Eight Transformative KPIs

These key performance indicators should be recognizable by all business units and remain constant over the years
Eight Transformative KPIs

Even though business plans, priorities and targets must be customized for a law department, key performance indicators for the legal function should be easily recognizable by all business units across the organization and remain constant over several years. Carefully selected and twinned with stretch goals for the law department and for individual lawyers, today’s KPIs transform the necessary overhead that is a law department into a strategic contributor to the company.

Eight KPIs can anchor a law department business plan by changing the priorities, influencing behaviours and saving money. A balanced scorecard framework clients / people / operating practices / financial can be used to categorize the performance indicators.

Strategic impact is a KPI designed to capture and communicate the contribution of the law department to high-visibility, high-risk, high-reward priorities of the company and of business units. A project with strategic value typically requires at least 200 hours of lawyer time in a year. Ownership of most strategically valuable activity resides with business units rather than with the law department.

Over the past 15 years, companies have placed less importance on satisfaction and general service levels of law departments than on the results they produce. Organizations and business units with tight deadlines and chronically insufficient resources care more about “getting the job done.” Selecting results as a KPI for the law department tells business units that legal is focused on delivering against set expectations. Performance against this indicator is not intended to report on a law department’s activity levels or costs.

While a legal team can be innovative in what it does and in all the initiatives it selects against the seven other KPIs, designating innovation as a standalone KPI for at least three years shifts the priorities of law departments to more developmental and strategic contributions that are valued by clients. These contributions should be different than strategic projects and from the legal team’s other initiatives.

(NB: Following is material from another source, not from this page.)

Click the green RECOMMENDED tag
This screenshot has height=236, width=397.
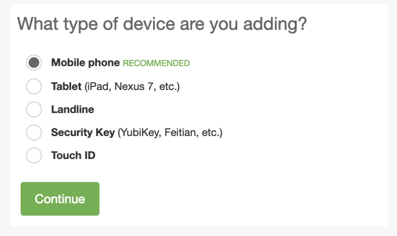156,63
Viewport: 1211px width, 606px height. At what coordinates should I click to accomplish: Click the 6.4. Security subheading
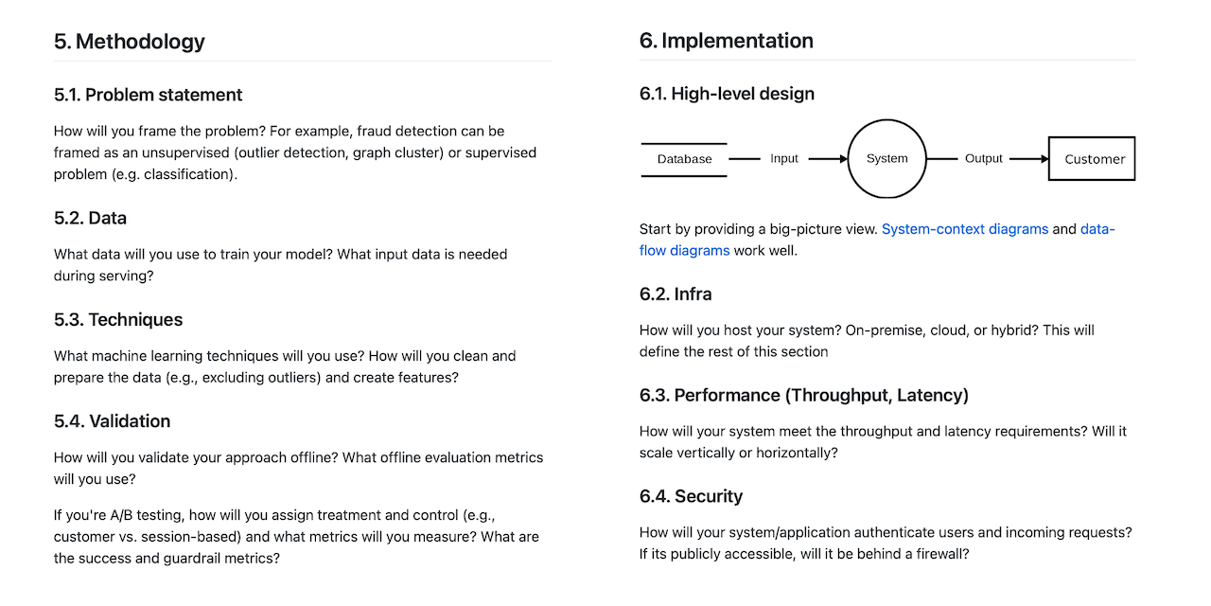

In the spirit of LEAN and Six Sigma methodologies, an operating practices KPI encourages initiatives that target productivity improvements in the delivery of legal services. “Doing more with less” has been a corporate mantra for over 10 years. However tedious and boring, trimming infrastructure, leveraging technology, simplifying processes, and reducing costs are the hallmarks of this performance indicator. Law department business plans and scorecards typically start out with an emphasis on this KPI because the projects are easier to control. Targets must still be significant and pass the S.M.A.R.T. test.

A performance indicator for service is unavoidable. Discussions with business units over the years reveal that they are often late and incomplete when requesting legal advice or documentation review. Except for the most complex files, turnaround is a proxy for service. Professionalism, accessibility and thoroughness should be taken for granted and do not warrant KPIs of their own. Because everyone is in a hurry, initiatives for the service KPI should target turnaround performance for both regular and complex work.

Lawyers represent intellectual capital in an organization. Counsel should possess business and legal knowledge, skills and attributes aligned with corporate priorities as well as professional and personal development targets. A performance indicator for knowledge transfer encourages initiatives that make the law department, lawyers and their firms more efficient and effective as they are developed during the course of careers.

Law departments should calculate the total cost of external counsel to the organization as well as their own legal and advisory services. A performance indicator for total legal spend tests the ability to manage all fees for external counsel despite the uncertainty of litigation, labour issues, legislative and commercial activity. It also tests the ability to manage internal legal costs regardless of the budgets to which these are attributed.

Too few law departments manage to reduce the cost of external counsel beyond the traditional volume discounts. A performance indicator for external counsel, supported by initiatives such as law firm delegation protocols, legal project plans and budgets, and alternative fee arrangements, can reduce projected legal spend by at least 15 per cent beyond projected levels.

CLOs would do well to introduce these eight KPIs as the 2018 planning season gets underway.